=== Section Start ===

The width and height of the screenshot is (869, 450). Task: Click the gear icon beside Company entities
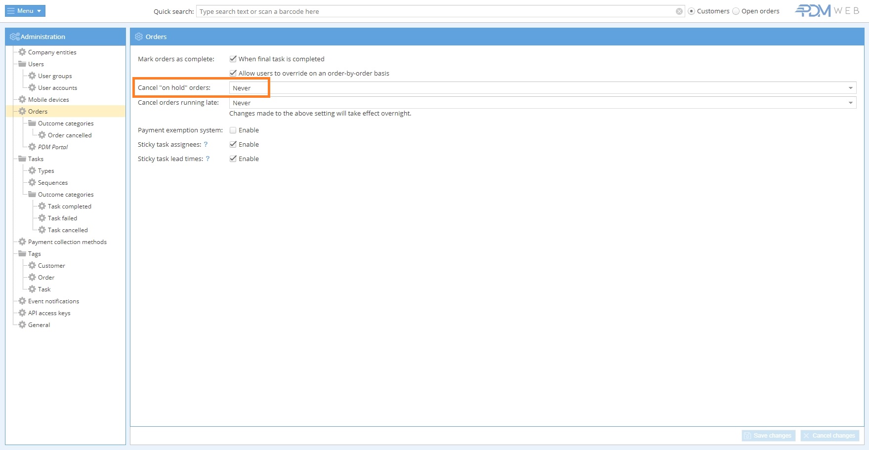(22, 52)
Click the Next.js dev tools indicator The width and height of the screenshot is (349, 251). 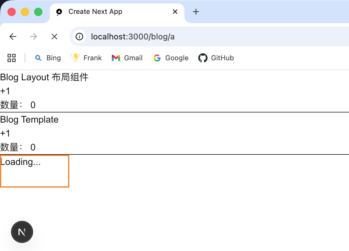pos(22,232)
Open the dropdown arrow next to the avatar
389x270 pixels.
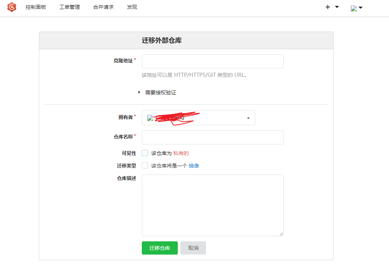point(361,7)
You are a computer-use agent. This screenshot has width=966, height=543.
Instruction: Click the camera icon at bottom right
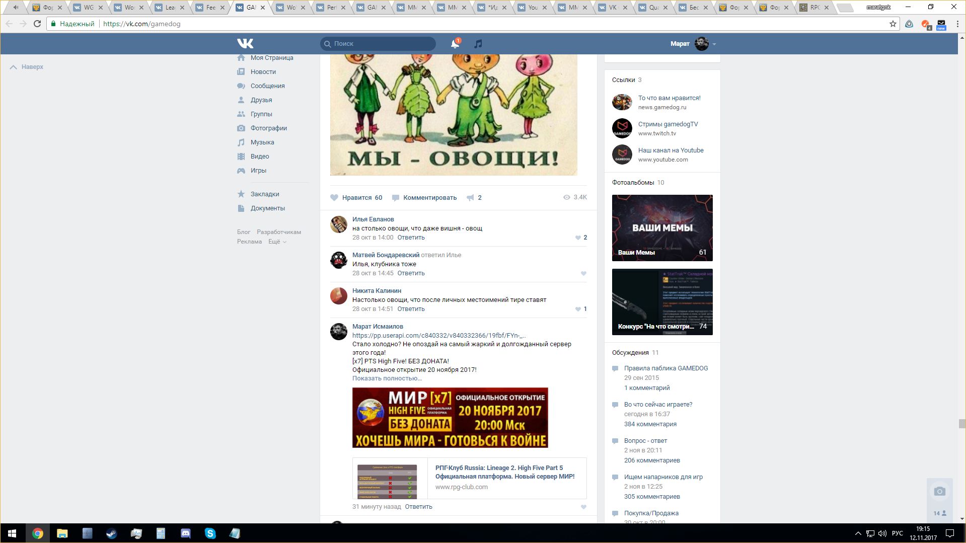tap(939, 491)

=== Section End ===

-- Work required --
Please write out the lines above, beginning at the line with "Instruction: Click the" and ending at the last line of the records, exactly as they appear and without pictures.

-- Task answer --
Instruction: Click the camera icon at bottom right
tap(939, 491)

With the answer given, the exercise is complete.